EXERCISE TASK:
Extract each line of the data below that contains the word "title", copying the lines in the order they appear.

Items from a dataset

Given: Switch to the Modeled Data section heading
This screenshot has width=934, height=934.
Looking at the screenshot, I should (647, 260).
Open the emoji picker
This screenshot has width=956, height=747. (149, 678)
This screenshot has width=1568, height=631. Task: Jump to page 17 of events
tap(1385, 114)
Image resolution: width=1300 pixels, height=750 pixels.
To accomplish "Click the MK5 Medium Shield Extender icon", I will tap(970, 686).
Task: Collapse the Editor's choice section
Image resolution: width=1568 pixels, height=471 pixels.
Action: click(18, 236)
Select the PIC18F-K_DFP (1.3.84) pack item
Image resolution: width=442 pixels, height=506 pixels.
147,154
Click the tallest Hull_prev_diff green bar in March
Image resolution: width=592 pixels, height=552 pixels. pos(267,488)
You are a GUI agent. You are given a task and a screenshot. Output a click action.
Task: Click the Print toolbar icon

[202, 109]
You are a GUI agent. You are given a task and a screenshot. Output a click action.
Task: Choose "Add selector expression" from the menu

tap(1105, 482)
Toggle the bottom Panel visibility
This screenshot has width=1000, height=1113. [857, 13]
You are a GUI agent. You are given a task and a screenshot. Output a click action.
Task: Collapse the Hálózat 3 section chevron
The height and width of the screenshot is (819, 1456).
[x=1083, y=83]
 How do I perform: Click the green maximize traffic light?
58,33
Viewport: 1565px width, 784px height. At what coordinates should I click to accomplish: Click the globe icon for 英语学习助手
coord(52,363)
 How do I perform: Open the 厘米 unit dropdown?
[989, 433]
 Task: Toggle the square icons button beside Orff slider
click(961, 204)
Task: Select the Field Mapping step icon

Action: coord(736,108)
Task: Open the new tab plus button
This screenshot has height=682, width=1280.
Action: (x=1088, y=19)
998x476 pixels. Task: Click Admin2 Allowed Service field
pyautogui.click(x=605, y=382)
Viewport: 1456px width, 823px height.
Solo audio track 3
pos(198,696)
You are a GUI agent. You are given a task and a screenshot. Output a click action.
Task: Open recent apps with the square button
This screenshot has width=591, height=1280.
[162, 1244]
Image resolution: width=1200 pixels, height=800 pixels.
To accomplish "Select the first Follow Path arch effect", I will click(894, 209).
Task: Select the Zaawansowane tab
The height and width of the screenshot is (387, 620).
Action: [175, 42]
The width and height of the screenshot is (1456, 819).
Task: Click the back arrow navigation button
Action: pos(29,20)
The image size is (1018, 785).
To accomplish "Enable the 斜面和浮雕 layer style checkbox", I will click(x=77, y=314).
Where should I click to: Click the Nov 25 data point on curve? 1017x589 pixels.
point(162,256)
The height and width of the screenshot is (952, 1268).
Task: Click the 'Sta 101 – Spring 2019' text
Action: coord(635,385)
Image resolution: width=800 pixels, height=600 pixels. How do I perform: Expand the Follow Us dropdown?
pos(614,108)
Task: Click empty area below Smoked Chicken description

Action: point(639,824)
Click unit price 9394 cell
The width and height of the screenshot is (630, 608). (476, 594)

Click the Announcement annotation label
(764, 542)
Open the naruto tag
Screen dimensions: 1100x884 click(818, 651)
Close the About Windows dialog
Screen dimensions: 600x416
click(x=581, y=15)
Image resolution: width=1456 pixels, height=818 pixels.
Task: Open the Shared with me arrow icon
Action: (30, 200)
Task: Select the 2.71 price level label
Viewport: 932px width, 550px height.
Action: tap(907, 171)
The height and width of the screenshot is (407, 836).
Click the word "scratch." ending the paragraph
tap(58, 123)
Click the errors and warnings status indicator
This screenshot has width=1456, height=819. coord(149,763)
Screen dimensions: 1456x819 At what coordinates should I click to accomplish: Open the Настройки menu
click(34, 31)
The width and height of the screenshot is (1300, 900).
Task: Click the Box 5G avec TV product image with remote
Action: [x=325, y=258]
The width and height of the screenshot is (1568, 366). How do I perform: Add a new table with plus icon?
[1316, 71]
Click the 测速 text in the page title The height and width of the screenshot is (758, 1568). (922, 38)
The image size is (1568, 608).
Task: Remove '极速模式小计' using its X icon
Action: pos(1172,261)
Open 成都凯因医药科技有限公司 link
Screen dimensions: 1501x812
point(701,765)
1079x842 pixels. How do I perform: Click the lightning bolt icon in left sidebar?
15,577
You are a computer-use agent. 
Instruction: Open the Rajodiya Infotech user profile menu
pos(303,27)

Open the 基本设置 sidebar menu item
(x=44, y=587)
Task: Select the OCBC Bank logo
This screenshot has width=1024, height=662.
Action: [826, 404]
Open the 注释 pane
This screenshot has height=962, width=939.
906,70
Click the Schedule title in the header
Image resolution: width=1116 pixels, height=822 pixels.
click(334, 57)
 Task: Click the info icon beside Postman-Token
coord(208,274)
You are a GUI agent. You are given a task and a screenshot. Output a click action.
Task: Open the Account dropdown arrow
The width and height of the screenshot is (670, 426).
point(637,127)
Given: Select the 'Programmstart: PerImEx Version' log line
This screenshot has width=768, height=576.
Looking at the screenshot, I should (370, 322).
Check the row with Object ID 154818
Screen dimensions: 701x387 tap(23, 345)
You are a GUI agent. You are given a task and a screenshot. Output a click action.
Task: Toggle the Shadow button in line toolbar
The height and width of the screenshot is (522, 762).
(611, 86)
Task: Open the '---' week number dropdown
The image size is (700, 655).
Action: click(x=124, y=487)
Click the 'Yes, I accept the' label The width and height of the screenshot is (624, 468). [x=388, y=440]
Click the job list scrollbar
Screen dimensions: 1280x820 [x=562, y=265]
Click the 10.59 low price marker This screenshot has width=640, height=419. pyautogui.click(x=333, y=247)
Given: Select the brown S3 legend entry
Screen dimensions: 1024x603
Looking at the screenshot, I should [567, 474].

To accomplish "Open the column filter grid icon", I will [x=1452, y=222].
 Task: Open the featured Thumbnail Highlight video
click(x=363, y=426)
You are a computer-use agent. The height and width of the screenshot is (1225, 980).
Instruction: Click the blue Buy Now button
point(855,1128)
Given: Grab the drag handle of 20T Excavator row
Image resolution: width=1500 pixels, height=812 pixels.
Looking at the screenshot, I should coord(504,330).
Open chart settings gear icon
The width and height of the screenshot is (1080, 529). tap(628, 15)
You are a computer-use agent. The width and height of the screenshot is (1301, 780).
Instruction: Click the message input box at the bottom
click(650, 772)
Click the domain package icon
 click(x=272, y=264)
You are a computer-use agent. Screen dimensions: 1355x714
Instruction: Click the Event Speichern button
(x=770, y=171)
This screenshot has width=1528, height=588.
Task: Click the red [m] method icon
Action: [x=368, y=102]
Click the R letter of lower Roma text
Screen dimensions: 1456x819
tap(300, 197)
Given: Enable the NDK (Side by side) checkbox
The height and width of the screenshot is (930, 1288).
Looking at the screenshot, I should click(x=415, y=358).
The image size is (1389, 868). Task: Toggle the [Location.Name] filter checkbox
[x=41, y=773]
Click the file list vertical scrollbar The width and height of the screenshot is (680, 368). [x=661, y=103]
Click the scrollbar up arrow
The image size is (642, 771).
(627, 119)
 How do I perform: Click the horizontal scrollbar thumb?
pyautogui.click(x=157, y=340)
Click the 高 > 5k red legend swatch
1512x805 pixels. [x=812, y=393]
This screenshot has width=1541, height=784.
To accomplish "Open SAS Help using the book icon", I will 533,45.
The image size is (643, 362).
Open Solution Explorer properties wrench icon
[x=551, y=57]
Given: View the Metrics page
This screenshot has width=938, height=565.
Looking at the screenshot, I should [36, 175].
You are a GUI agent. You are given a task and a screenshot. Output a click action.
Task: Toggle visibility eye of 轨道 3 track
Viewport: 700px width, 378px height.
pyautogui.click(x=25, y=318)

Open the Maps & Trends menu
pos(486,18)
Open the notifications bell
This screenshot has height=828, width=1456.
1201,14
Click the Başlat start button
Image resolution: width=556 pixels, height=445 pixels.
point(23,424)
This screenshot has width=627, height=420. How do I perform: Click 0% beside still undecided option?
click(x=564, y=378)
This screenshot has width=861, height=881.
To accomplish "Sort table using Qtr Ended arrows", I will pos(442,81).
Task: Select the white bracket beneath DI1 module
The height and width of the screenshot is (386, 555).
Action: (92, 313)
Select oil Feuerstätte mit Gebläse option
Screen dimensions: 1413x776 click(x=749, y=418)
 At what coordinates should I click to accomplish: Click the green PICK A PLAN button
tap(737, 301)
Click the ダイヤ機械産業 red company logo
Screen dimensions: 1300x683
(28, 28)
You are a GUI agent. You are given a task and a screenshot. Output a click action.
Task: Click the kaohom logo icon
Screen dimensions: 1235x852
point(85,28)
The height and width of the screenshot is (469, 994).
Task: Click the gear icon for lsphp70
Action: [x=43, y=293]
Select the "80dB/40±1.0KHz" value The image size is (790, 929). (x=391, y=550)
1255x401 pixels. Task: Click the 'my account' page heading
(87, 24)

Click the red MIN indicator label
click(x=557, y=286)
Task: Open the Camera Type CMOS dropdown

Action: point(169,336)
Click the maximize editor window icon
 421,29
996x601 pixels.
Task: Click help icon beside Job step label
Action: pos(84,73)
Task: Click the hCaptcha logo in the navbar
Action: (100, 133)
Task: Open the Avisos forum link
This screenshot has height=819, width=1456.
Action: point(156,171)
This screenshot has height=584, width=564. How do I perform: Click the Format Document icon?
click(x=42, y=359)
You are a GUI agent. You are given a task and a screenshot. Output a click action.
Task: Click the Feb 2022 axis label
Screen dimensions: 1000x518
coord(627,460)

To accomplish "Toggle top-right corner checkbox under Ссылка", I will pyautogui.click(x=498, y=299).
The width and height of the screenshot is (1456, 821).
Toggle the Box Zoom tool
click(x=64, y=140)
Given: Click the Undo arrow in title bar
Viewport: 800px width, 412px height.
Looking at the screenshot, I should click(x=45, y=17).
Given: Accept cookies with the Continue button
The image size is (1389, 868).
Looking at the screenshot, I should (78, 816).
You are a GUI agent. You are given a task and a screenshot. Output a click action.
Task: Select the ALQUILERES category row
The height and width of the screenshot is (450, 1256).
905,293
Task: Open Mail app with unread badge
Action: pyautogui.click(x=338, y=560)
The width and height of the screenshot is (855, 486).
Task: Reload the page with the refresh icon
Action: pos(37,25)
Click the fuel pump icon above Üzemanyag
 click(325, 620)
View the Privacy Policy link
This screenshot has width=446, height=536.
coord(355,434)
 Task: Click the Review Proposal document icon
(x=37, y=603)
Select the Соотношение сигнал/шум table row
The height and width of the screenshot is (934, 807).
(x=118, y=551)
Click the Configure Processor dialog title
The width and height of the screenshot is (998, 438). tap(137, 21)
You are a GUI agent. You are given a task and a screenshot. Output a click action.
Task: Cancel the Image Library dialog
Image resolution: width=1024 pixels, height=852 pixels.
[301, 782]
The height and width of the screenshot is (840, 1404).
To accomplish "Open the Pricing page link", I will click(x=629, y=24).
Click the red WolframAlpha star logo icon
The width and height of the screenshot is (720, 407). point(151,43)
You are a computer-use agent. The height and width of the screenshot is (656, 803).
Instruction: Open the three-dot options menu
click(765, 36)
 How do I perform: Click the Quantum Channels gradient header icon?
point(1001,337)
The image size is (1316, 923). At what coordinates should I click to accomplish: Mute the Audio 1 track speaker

SOLUTION FOR THIS EXERCISE:
Click the 测速 text in the page title The height and width of the screenshot is (758, 1568). (922, 38)
Click the Schedule title in the header
Given: Click the Undo arrow in title bar
Click the Configure Processor dialog title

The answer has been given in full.